O objetivo do "teste dos três passos" é só permitir a reprodução das obras com limitações aos direitos autorais caso isto seja feito excepcionalmente e sem que tais reproduções entrem em competição com a obra comercializada com o consentimento do titular de seus direitos autorais, o que é justamente a situação das "obras acessíveis" abarcadas pelo tratado de Marraqueche ( *9 vide nota de rodapé ). A situação abrangida pelo Tratado é especial, justificada e tudo prejudica a comercialização ordinária das obras destinadas aos que não possuem deficiência visual.
Como consequência, as entidades autorizadas poderão, sem a necessidade de consentimento do titular dos direitos do autor, produzir exemplar em formato acessível de obra e formato acessível de obra e fornecê-lo, sem fins lucrativos, aos beneficiários. Tal direito é estendido aos beneficiário e pessoas agindo em seu nome, as quais podem produzir exemplar acessível para uso pessoal do beneficiário. Em ambas as situações, pode o Estado restringir tais exceções às obras que não possam ser obtidas comercialmente sob "condições razoáveis" para os beneficiários daquele mercado, desde que delare tal intenção em notificação depositada junto ao Diretor-Geral da OMPI no momento da ratificação, aceitação ou adesão ao Tratado, ou em qualquer momento posterior ( artigo Quarto ponto Quatro - o que o Brasil não fez até o momento ).
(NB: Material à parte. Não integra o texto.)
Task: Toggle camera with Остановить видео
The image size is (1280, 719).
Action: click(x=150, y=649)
Além disto, cabe á legislação interna determinar se as esceções ou limitações demandam remuneração.
Na mesma linha, as obrigações gerais sobre as limitações e exceções, disciplinadas no Artigo Onze, expressam a conformidade do Tratado de Marraqueche com a permissão de reprodução de obras em casos especiais, prevista no Artigo Nove ponto Dois da Convenção de Berna, no Artigo Treze do Acordo relativo aos aspectos do Direito de Propriedade Intelectual relacionados ao Comércio e nos Artigos Dez ponto Um e Dez ponto Dois do Tratado da OMPI. Ademais, o Artigo Doze do Tratado de Marraqueche autoriza os Estados Partes, de acordo com a suas necessidades socioeconômicas e culturais, a adotarem outras exceções ou limitações ao direito autoral visando a facilitar o acesso a obras publicadas às pessoas impossibilitadas de ter alcance ao texto impresso.
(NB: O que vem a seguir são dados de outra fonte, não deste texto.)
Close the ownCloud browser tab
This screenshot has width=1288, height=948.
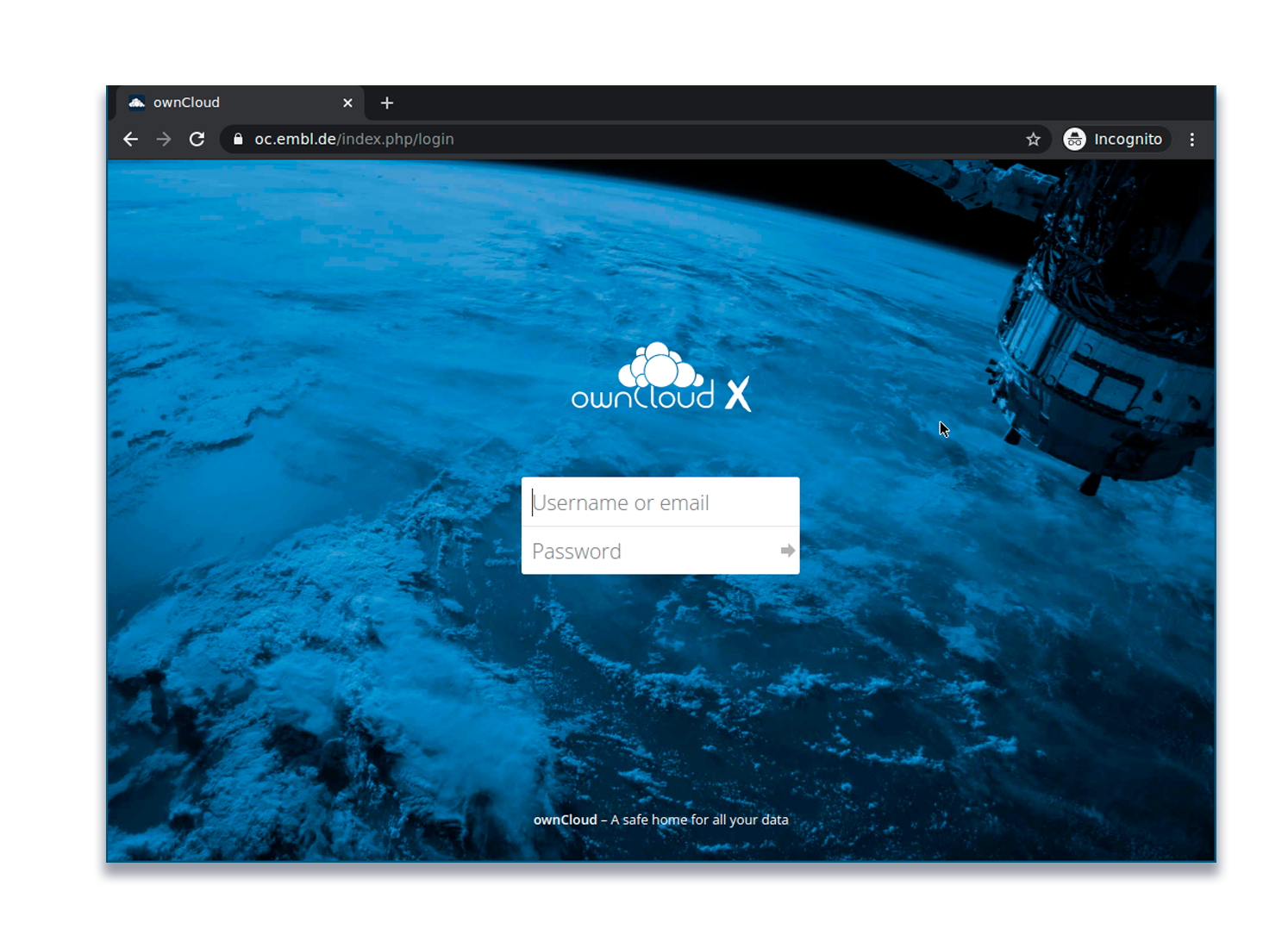click(347, 103)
Para estimular o acesso a obras publicadas às PcD visual, os Artigos Quinto e Sexto estabelecem as diretrizes para o intercâmbio transfronteiriço e para a importação de exemplares em formato acessível, sem a autorização do titular do direito. A seguir, o Artigo Sétimo prevê que a adoção de medidas adotadas para facilitar o acesso alternativo às obras impressas. Já o Artigo Oitavo reitera o respeito à privacidade dos beneficiários do acesso às obras em formato alternativo ao impresso nas mesmas condições de outras pessoas. Por sua vez, os Artigos Nono e Dez reforçam a cooperação necessária para a implementação do Tratado, ao estimularem o compartilhamento de informações e o comprometimento coma adoção das medidas internas necessárias para garantir a sua aplicação.
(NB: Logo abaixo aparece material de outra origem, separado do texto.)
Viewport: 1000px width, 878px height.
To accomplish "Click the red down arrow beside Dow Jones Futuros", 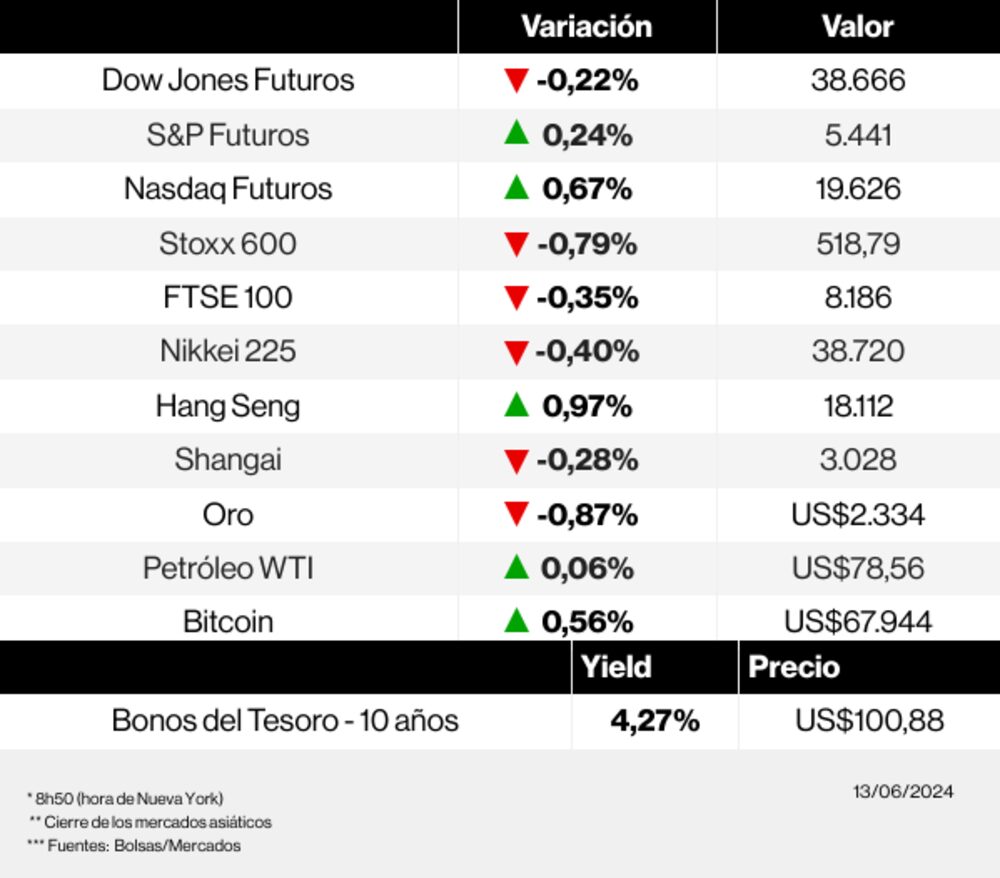I will pyautogui.click(x=516, y=80).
Para organizar a admissão e as decisões relativas ao Tratado, o Artigo Treze estabelece a criação de Assembleia, composta por um delegado de cada Estado Parte, com direito a voto, que se reunirá mediante convocação do Diretor-Geral, para decidir sobre:
1) a adesão de organização governamental ao Tratado, nos termos do Artigo Quinze;
2) a aplicação, manutenção e desenvolvimento do Tratado; e
3) a convocação de conferência diplomática para a revisão do Tratado.
As decisões da Assembleia devem ser tomadas preferencialmente por consenso, cabendo-lhe definir o quórum e maioria exigidos para as diferentes decisões.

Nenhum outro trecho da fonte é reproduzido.